Task prompt: Will you give every entry again exactly as it stands?

*****

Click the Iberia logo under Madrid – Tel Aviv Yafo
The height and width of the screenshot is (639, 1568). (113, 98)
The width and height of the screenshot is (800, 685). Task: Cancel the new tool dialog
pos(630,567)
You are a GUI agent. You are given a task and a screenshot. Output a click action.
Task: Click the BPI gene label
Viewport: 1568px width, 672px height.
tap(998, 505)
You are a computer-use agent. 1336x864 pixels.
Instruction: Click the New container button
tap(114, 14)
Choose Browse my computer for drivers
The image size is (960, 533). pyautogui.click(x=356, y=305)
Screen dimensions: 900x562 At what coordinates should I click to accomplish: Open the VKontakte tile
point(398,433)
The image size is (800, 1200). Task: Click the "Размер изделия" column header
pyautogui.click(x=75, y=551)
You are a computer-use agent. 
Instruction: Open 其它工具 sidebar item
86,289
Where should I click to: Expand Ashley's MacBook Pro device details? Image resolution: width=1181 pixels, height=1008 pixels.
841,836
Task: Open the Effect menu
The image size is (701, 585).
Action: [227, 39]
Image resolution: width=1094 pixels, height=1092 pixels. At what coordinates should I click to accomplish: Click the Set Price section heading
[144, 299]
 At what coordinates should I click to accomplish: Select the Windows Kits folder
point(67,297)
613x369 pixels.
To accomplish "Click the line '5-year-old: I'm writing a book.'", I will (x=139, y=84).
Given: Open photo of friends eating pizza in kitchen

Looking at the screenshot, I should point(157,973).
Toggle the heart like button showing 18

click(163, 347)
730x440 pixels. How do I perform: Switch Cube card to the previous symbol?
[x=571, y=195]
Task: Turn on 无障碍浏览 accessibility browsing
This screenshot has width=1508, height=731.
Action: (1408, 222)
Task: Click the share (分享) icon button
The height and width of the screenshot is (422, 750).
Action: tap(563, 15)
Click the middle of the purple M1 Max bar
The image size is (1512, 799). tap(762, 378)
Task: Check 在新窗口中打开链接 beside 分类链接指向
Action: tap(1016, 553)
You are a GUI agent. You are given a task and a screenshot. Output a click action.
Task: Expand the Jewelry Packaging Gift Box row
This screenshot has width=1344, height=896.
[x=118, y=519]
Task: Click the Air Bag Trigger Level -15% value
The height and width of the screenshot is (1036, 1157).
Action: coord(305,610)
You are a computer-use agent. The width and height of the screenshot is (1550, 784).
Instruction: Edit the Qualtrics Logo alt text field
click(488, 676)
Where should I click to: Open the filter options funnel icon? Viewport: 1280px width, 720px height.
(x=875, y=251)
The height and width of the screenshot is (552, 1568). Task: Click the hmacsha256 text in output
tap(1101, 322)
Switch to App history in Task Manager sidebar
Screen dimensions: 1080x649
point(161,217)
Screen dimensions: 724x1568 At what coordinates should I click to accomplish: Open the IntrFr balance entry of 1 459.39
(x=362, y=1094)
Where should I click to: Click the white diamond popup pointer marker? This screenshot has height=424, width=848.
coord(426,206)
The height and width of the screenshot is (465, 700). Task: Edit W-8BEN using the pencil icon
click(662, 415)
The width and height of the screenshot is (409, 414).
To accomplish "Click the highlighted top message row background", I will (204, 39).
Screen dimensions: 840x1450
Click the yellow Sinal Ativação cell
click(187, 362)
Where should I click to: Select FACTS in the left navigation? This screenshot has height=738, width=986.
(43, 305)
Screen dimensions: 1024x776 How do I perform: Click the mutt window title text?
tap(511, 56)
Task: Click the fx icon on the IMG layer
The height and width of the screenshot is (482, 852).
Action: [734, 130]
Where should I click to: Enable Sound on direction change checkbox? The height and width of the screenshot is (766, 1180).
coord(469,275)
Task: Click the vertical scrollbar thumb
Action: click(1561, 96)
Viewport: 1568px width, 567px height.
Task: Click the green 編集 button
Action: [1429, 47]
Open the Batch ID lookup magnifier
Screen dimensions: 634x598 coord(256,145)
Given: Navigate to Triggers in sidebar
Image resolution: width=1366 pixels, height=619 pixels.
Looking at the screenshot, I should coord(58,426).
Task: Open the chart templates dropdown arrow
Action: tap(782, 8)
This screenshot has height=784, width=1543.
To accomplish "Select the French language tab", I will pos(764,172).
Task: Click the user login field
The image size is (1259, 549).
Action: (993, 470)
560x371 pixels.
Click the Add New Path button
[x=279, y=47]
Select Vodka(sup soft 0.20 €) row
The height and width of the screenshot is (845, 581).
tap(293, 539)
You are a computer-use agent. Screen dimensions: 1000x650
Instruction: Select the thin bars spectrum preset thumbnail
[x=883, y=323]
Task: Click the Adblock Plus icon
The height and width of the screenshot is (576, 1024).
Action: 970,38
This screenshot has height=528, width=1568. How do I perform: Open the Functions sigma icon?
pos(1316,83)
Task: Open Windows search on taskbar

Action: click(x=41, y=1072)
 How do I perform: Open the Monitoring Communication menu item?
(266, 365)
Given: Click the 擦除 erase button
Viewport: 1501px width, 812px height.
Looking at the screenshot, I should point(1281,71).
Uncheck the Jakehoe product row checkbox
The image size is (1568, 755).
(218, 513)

*****

Solution to this task:
Click the Iberia logo under Madrid – Tel Aviv Yafo
The height and width of the screenshot is (639, 1568). (113, 98)
The width and height of the screenshot is (800, 685). Task: Cancel the new tool dialog
pos(630,567)
You are a GUI agent. You are given a task and a screenshot. Output a click action.
Task: Click the BPI gene label
Viewport: 1568px width, 672px height.
tap(998, 505)
You are a computer-use agent. 1336x864 pixels.
Instruction: Click the New container button
tap(114, 14)
Choose Browse my computer for drivers
The image size is (960, 533). pyautogui.click(x=356, y=305)
Screen dimensions: 900x562 At what coordinates should I click to accomplish: Open the VKontakte tile
point(398,433)
The image size is (800, 1200). Task: Click the "Размер изделия" column header
pyautogui.click(x=75, y=551)
You are a computer-use agent. 
Instruction: Open 其它工具 sidebar item
86,289
Where should I click to: Expand Ashley's MacBook Pro device details? Image resolution: width=1181 pixels, height=1008 pixels.
841,836
Task: Open the Effect menu
The image size is (701, 585).
Action: [227, 39]
Image resolution: width=1094 pixels, height=1092 pixels. At what coordinates should I click to accomplish: Click the Set Price section heading
[144, 299]
 At what coordinates should I click to accomplish: Select the Windows Kits folder
point(67,297)
613x369 pixels.
To accomplish "Click the line '5-year-old: I'm writing a book.'", I will (x=139, y=84).
Given: Open photo of friends eating pizza in kitchen

Looking at the screenshot, I should point(157,973).
Toggle the heart like button showing 18

click(163, 347)
730x440 pixels. How do I perform: Switch Cube card to the previous symbol?
[x=571, y=195]
Task: Turn on 无障碍浏览 accessibility browsing
This screenshot has width=1508, height=731.
Action: (1408, 222)
Task: Click the share (分享) icon button
The height and width of the screenshot is (422, 750).
Action: tap(563, 15)
Click the middle of the purple M1 Max bar
The image size is (1512, 799). tap(762, 378)
Task: Check 在新窗口中打开链接 beside 分类链接指向
Action: tap(1016, 553)
You are a GUI agent. You are given a task and a screenshot. Output a click action.
Task: Expand the Jewelry Packaging Gift Box row
This screenshot has width=1344, height=896.
[x=118, y=519]
Task: Click the Air Bag Trigger Level -15% value
The height and width of the screenshot is (1036, 1157).
Action: coord(305,610)
You are a computer-use agent. The width and height of the screenshot is (1550, 784).
Instruction: Edit the Qualtrics Logo alt text field
click(488, 676)
Where should I click to: Open the filter options funnel icon? Viewport: 1280px width, 720px height.
(x=875, y=251)
The height and width of the screenshot is (552, 1568). Task: Click the hmacsha256 text in output
tap(1101, 322)
Switch to App history in Task Manager sidebar
Screen dimensions: 1080x649
point(161,217)
Screen dimensions: 724x1568 At what coordinates should I click to accomplish: Open the IntrFr balance entry of 1 459.39
(x=362, y=1094)
Where should I click to: Click the white diamond popup pointer marker? This screenshot has height=424, width=848.
coord(426,206)
The height and width of the screenshot is (465, 700). Task: Edit W-8BEN using the pencil icon
click(662, 415)
The width and height of the screenshot is (409, 414).
To accomplish "Click the highlighted top message row background", I will (204, 39).
Screen dimensions: 840x1450
Click the yellow Sinal Ativação cell
click(187, 362)
Where should I click to: Select FACTS in the left navigation? This screenshot has height=738, width=986.
(43, 305)
Screen dimensions: 1024x776 How do I perform: Click the mutt window title text?
tap(511, 56)
Task: Click the fx icon on the IMG layer
The height and width of the screenshot is (482, 852).
Action: [734, 130]
Where should I click to: Enable Sound on direction change checkbox? The height and width of the screenshot is (766, 1180).
coord(469,275)
Task: Click the vertical scrollbar thumb
Action: click(1561, 96)
Viewport: 1568px width, 567px height.
Task: Click the green 編集 button
Action: [1429, 47]
Open the Batch ID lookup magnifier
Screen dimensions: 634x598 coord(256,145)
Given: Navigate to Triggers in sidebar
Image resolution: width=1366 pixels, height=619 pixels.
Looking at the screenshot, I should coord(58,426).
Task: Open the chart templates dropdown arrow
Action: tap(782, 8)
This screenshot has height=784, width=1543.
To accomplish "Select the French language tab", I will pos(764,172).
Task: Click the user login field
The image size is (1259, 549).
Action: (993, 470)
560x371 pixels.
Click the Add New Path button
[x=279, y=47]
Select Vodka(sup soft 0.20 €) row
The height and width of the screenshot is (845, 581).
tap(293, 539)
You are a computer-use agent. Screen dimensions: 1000x650
Instruction: Select the thin bars spectrum preset thumbnail
[x=883, y=323]
Task: Click the Adblock Plus icon
The height and width of the screenshot is (576, 1024).
Action: 970,38
This screenshot has height=528, width=1568. How do I perform: Open the Functions sigma icon?
pos(1316,83)
Task: Open Windows search on taskbar

Action: click(x=41, y=1072)
 How do I perform: Open the Monitoring Communication menu item?
(266, 365)
Given: Click the 擦除 erase button
Viewport: 1501px width, 812px height.
Looking at the screenshot, I should point(1281,71).
Uncheck the Jakehoe product row checkbox
The image size is (1568, 755).
(218, 513)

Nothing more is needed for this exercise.